Revenues Increase 102% to a Record $8.9 Million

HUNTSVILLE, Tenn.--(BUSINESS WIRE)--Miller Energy Resources (“Miller”) (NYSE: MILL) today reported its results for the first quarter ended July 31, 2011. The Company reported revenues grew 102% to a record $8.9 million in the first quarter of fiscal 2012 compared with $4.4 million in the first quarter of the prior fiscal year. Net loss for the first quarter of fiscal 2012 was $182,680, or $0.00 per diluted share, and improved from a loss of $1.1 million, or $0.04 per diluted share, in the first quarter of fiscal 2011.

“We expect our oil revenues to grow in the second half of this fiscal year as our new oil drilling rig becomes operational.”

“Our first quarter revenues more than doubled since last year due to new oil wells that we reworked in Alaska,” stated Scott Boruff, CEO of Miller Energy Resources. “We expect to accelerate our redevelopment efforts on the Osprey platform in the Cook Inlet of Alaska during the second half of fiscal 2012 as our new drilling rig comes online. We anticipate the new drilling rig to be delivered later this month and our crews are preparing to deploy it as soon as possible.

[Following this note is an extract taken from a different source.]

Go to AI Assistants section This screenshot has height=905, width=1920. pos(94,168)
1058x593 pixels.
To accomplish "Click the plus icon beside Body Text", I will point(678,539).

“We have reworked three wells on the Osprey platform over the past six months and their production is exceeding our expectations. We expect the installation of the new drilling rig will improve our ability to rework wells more efficiently. In addition, we will continue to develop the extensive acreage we acquired in Alaska during fiscal 2010 and 2011,” continued Mr. Boruff.

First Quarter Highlights

  • Revenue more than doubled to $8.9 million in the first quarter of fiscal 2012 from $4.4 million in the first quarter of fiscal 2011.
  • Oil sales revenue rose 114% to $8.2 million for the three months ended July 31, 2010, compared with $3.8 million for the three months ended July 31, 2011.
  • Increased EBITDA to $3.7 million in the first quarter of fiscal 2012 compared with an EBITDA of $1.3 million in the first quarter of fiscal 2011. (See discussion of non-GAAP financial data and reconciliation of EBITDA to GAAP.)
  • Invested $19.8 million in new equipment during the first quarter of fiscal 2012 to accelerate oil development opportunities in Alaska.
  • Increased oil sold in Alaska by 39.6% to 97,473 barrels in the first quarter of fiscal 2012 compared with 69,800 barrels in the first quarter of 2011.
  • Successfully redeveloped RU-1 well on the Osprey platform. The well began flowing at approximately 350 barrels of oil per day (BOD), above expected production rates.
  • Signed contract for the custom construction and purchase of a $17.9 million drilling rig for the Osprey platform.
  • Secured $100 million credit facility to fund development of equipment and properties.
  • Completed the rework of RU-7 oil well in the Company’s offshore Redoubt Shoals Field. RU-7’s initial production of 250 BOD is about twice the projected flow rate of 120 BOD.

First Quarter Results

First quarter 2012 revenue rose 102% to $8.9 million compared with $4.4 million in the first quarter of the prior year. The primary factor in revenue growth was due to the increased oil revenues arising from higher production from our Alaskan operations and higher oil prices.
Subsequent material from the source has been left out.